Task list -
a – Answer the following questions using the passage on hardware and software elements:
(i) Which two types of instruction set computer are named as possible implementations of the one or more processors?
(ii) By what name are the representations stored on a tangible, machine-readable medium known?
(iii) According to the passage, what do computer-related systems, computer systems, and systems include?
b – Write the next part of the passage on hardware and software elements, starting after its final sentence.

== Source ==

Examples of hardware elements may include processors, microprocessors, circuits, circuit elements (e.g., transistors, resistors, capacitors, inductors, and so forth), integrated circuits, application specific integrated circuits (ASIC), programmable logic devices (PLD), digital signal processors (DSP), field programmable gate array (FPGA), logic gates, registers, semiconductor device, chips, microchips, chip sets, and so forth. In some embodiments, the one or more processors may be implemented as a Complex Instruction Set Computer (CISC) or Reduced Instruction Set Computer (RISC) processors; x86 instruction set compatible processors, multi-core, or any other microprocessor or central processing unit (CPU). In various implementations, the one or more processors may be dual-core processor(s), dual-core mobile processor(s), and so forth.

Computer-related systems, computer systems, and systems, as used herein, include any combination of hardware and software. Examples of software may include software components, operating system software, middleware, firmware, software modules, routines, subroutines, functions, methods, procedures, software interfaces, application program interfaces (API), instruction sets, computer code, computer code segments, words, values, symbols, or any combination thereof. Determining whether an embodiment may be implemented using hardware elements and/or software elements may vary in accordance with any number of factors, such as desired computational rate, power levels, heat tolerances, processing cycle budget, input data rates, output data rates, memory resources, data bus speeds and other design or performance constraints.

One or more aspects of at least one embodiment may be implemented by representative instructions stored on a machine-readable medium which represents various logic within the processor, which when read by a machine causes the machine to fabricate logic to perform the techniques described herein. Such representations, known as “IP cores” may be stored on a tangible, machine readable medium and supplied to various customers or manufacturing facilities to load into the fabrication machines that make the logic or processor. Of note, various embodiments described herein may, of course, be implemented using any appropriate hardware and/or computing software languages (e.g., C++, Objective-C, Swift, Java, JavaScript, Python, Perl, QT, etc.).

===
== Supplied data ==

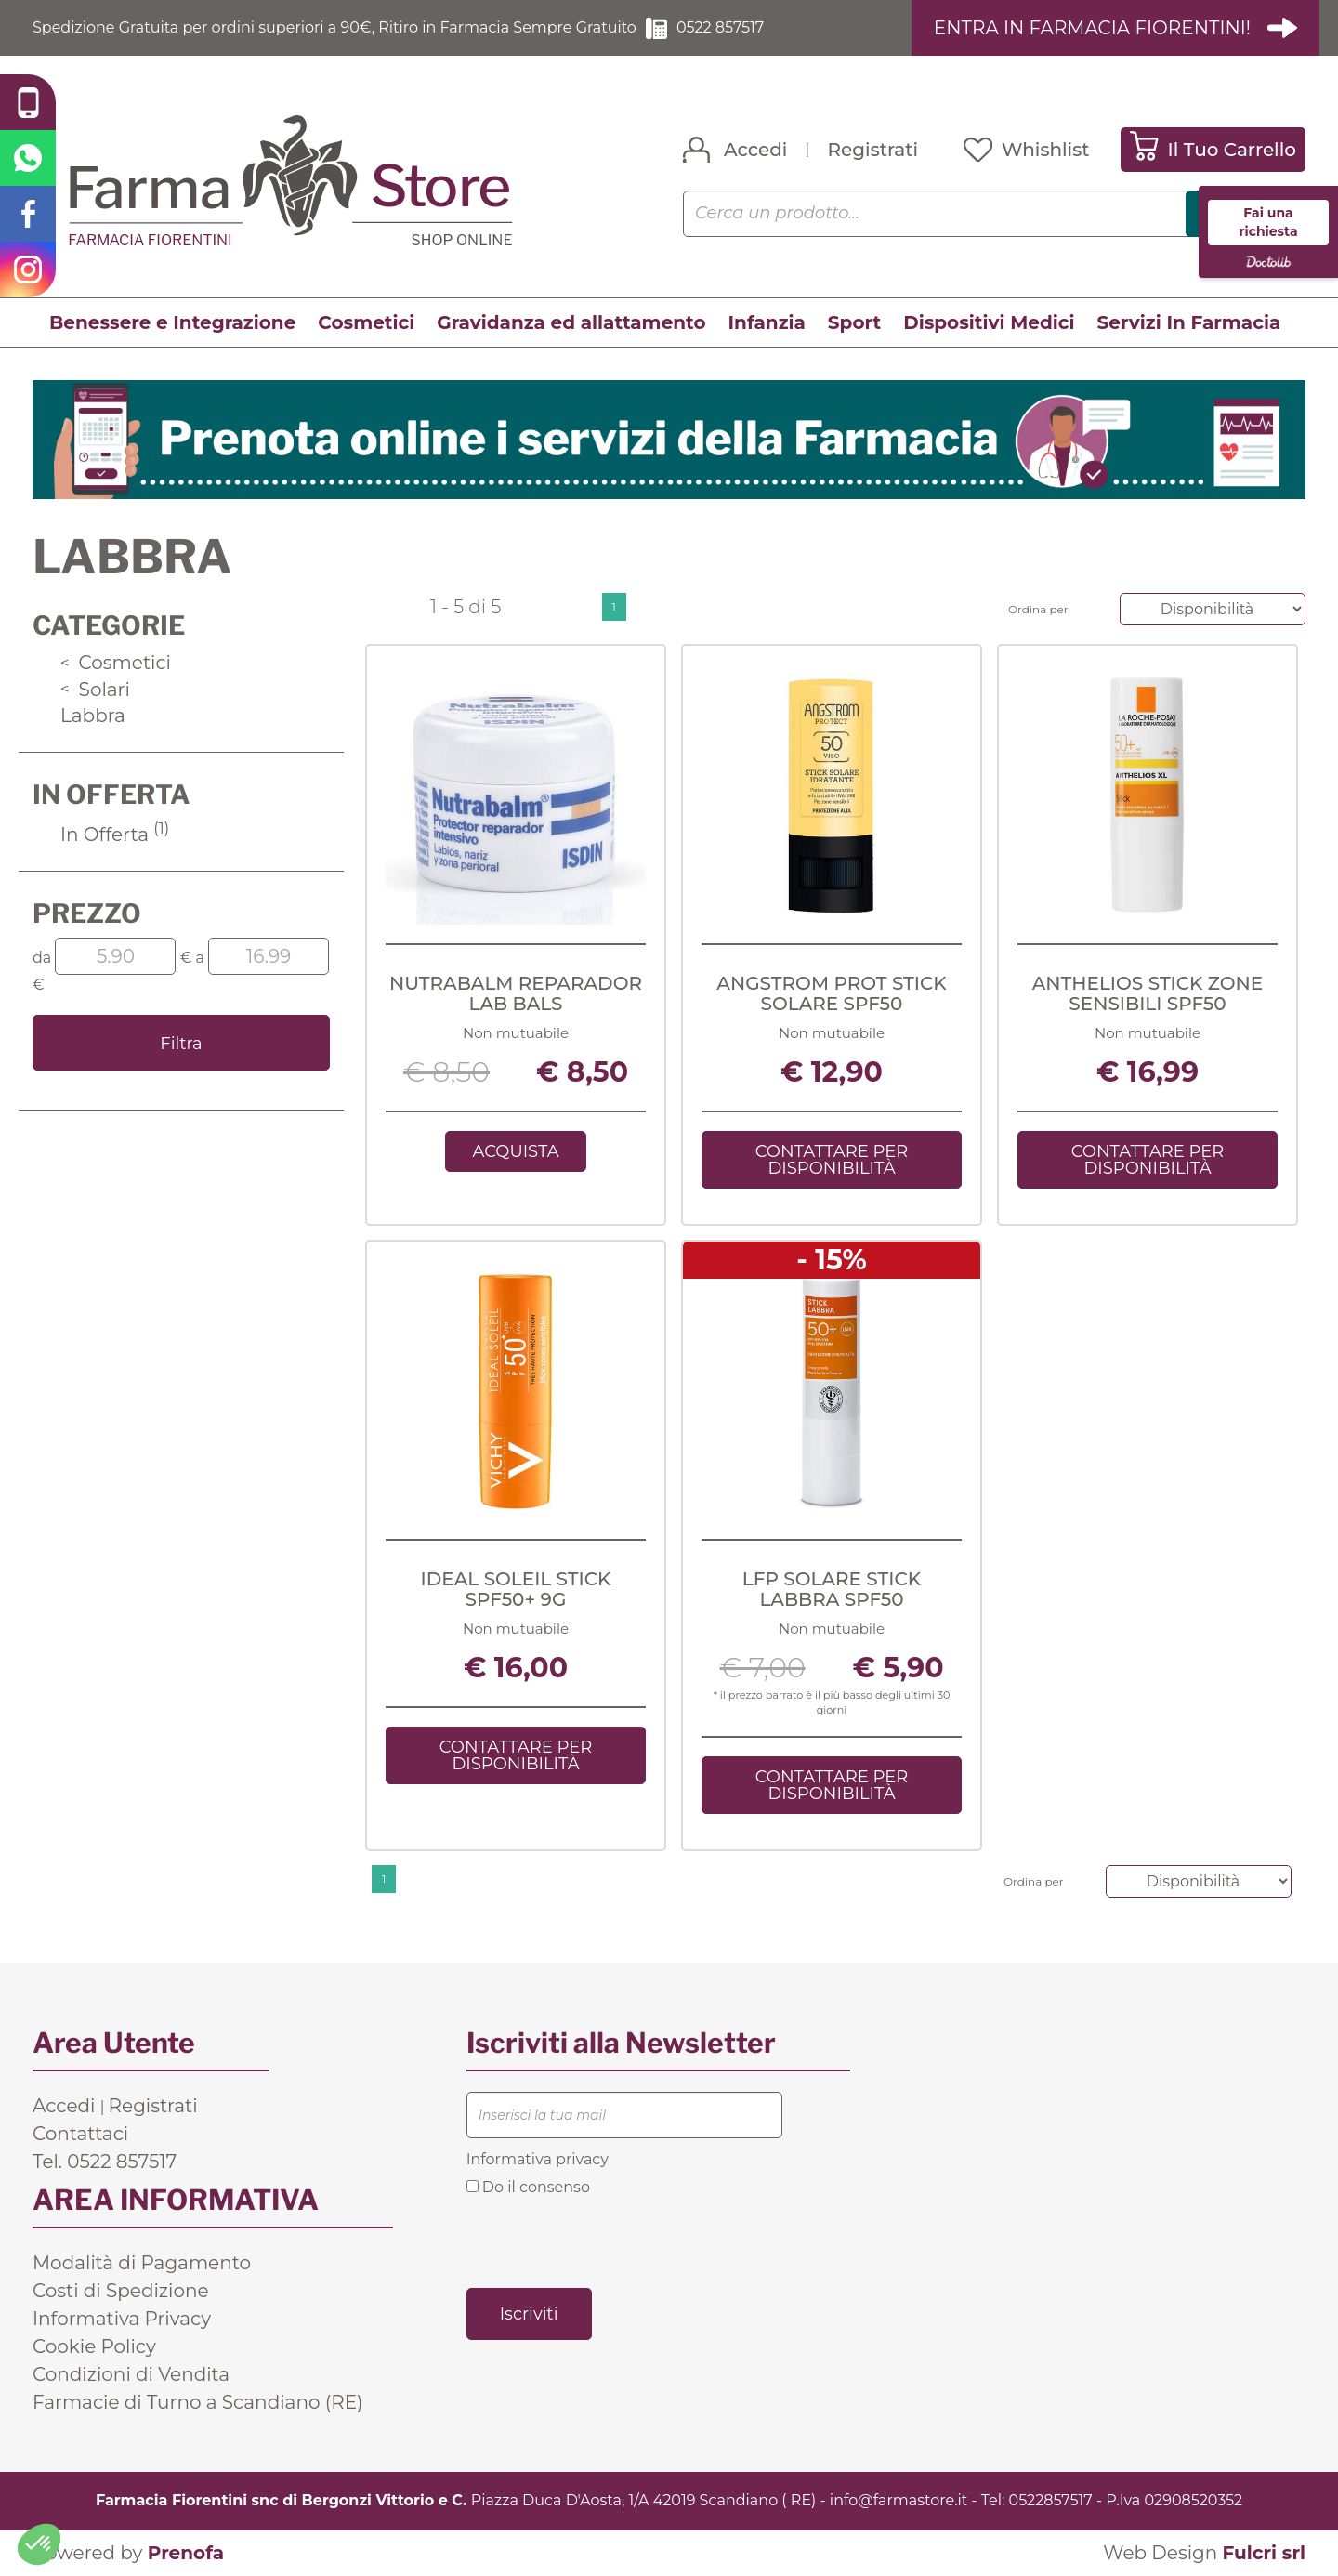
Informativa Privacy (122, 2318)
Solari (95, 689)
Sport (854, 322)
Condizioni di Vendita (131, 2374)
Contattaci (80, 2134)
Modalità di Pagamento (142, 2263)
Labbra (92, 715)
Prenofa (186, 2553)
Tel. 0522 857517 (105, 2161)
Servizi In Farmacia (1189, 322)
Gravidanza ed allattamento (571, 322)
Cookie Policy (94, 2346)
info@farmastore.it (898, 2500)
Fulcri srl (1263, 2553)
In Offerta (114, 834)
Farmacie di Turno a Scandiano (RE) (198, 2402)
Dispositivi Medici (988, 322)
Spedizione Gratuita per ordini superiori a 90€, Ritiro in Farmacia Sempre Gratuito (334, 27)
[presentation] (607, 2240)
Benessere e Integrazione (172, 322)
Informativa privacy (537, 2159)
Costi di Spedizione (121, 2291)
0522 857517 (720, 27)
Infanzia (767, 322)
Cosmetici (366, 322)
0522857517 (1051, 2500)
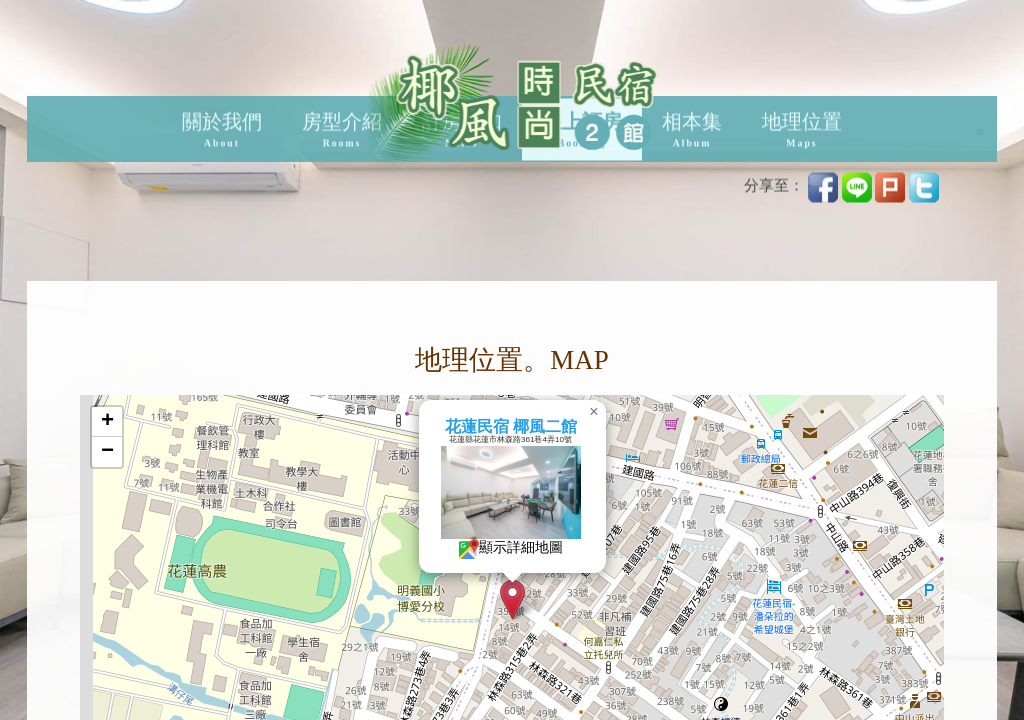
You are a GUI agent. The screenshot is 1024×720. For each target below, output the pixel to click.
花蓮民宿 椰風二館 (558, 426)
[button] (560, 599)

===

Task responses -
a –
(i) Complex Instruction Set Computer (CISC) and Reduced Instruction Set Computer (RISC) processors.
(ii) "IP cores."
(iii) Any combination of hardware and software.

b –
In some embodiments, one or more of exemplary inventive computer-based systems/platforms, exemplary inventive computer-based devices, and/or exemplary inventive computer-based components of the present disclosure may include or be incorporated, partially or entirely into at least one personal computer (PC), laptop computer, ultra-laptop computer, tablet, touch pad, portable computer, handheld computer, palmtop computer, personal digital assistant (PDA), cellular telephone, combination cellular telephone/PDA, television, smart device (e.g., smart phone, smart tablet or smart television), mobile internet device (MID), messaging device, data communication device, and so forth.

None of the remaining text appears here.